══ DATA SHOWN ══
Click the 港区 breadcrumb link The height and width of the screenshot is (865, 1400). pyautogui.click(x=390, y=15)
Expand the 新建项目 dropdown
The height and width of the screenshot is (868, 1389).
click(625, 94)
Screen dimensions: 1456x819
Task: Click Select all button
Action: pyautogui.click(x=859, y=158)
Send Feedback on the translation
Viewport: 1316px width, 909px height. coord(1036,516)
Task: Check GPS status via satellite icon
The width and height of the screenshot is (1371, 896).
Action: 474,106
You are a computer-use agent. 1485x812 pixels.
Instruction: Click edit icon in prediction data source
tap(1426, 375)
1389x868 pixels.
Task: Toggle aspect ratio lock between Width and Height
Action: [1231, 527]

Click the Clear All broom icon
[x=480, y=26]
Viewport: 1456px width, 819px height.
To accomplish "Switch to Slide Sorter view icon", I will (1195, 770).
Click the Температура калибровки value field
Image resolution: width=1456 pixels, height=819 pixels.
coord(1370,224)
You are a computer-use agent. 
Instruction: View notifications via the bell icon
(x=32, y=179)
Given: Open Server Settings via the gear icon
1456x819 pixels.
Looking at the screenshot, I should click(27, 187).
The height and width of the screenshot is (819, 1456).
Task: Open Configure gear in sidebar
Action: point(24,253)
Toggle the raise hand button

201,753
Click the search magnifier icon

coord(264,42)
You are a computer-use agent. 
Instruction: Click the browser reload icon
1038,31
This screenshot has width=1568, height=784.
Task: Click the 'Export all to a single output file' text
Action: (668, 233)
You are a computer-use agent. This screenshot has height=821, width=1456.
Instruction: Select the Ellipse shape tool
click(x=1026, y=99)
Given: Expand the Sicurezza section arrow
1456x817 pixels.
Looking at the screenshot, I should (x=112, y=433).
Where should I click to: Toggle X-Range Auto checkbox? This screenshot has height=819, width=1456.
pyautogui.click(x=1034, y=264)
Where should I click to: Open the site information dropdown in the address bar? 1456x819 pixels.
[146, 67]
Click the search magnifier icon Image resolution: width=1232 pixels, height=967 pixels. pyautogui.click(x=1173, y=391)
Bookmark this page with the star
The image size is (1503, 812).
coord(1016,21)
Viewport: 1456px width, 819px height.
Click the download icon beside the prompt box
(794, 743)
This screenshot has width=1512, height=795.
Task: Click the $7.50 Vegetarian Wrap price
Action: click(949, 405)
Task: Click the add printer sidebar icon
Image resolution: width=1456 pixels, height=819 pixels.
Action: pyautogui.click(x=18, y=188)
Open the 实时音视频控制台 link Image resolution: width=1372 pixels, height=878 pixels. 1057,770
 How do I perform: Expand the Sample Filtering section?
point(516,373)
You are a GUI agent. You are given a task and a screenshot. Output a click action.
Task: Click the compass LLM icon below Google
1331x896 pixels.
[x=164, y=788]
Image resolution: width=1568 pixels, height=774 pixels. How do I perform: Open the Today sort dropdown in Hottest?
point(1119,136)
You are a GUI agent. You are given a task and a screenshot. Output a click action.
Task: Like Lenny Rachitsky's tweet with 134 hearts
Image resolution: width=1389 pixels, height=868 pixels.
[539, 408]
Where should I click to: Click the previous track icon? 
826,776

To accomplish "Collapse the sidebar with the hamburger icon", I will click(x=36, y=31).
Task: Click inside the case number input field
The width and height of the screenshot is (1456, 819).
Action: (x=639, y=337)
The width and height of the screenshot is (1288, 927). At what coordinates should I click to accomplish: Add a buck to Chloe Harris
═══
WORK REQUIRED
Starting with the line that contains "1456x817 pixels.", return each line through the last one of the data above, exactly as written and nothing more.

ANSWER FOR THE TASK
1456x817 pixels.
Looking at the screenshot, I should (x=112, y=433).
Where should I click to: Toggle X-Range Auto checkbox? This screenshot has height=819, width=1456.
pyautogui.click(x=1034, y=264)
Where should I click to: Open the site information dropdown in the address bar? 1456x819 pixels.
[146, 67]
Click the search magnifier icon Image resolution: width=1232 pixels, height=967 pixels. pyautogui.click(x=1173, y=391)
Bookmark this page with the star
The image size is (1503, 812).
coord(1016,21)
Viewport: 1456px width, 819px height.
Click the download icon beside the prompt box
(794, 743)
This screenshot has width=1512, height=795.
Task: Click the $7.50 Vegetarian Wrap price
Action: click(949, 405)
Task: Click the add printer sidebar icon
Image resolution: width=1456 pixels, height=819 pixels.
Action: pyautogui.click(x=18, y=188)
Open the 实时音视频控制台 link Image resolution: width=1372 pixels, height=878 pixels. 1057,770
 How do I perform: Expand the Sample Filtering section?
point(516,373)
You are a GUI agent. You are given a task and a screenshot. Output a click action.
Task: Click the compass LLM icon below Google
1331x896 pixels.
[x=164, y=788]
Image resolution: width=1568 pixels, height=774 pixels. How do I perform: Open the Today sort dropdown in Hottest?
point(1119,136)
You are a GUI agent. You are given a task and a screenshot. Output a click action.
Task: Like Lenny Rachitsky's tweet with 134 hearts
Image resolution: width=1389 pixels, height=868 pixels.
[539, 408]
Where should I click to: Click the previous track icon? 
826,776

To accomplish "Collapse the sidebar with the hamburger icon", I will click(x=36, y=31).
Task: Click inside the case number input field
The width and height of the screenshot is (1456, 819).
Action: (x=639, y=337)
The width and height of the screenshot is (1288, 927). At what coordinates should I click to accomplish: Add a buck to Chloe Harris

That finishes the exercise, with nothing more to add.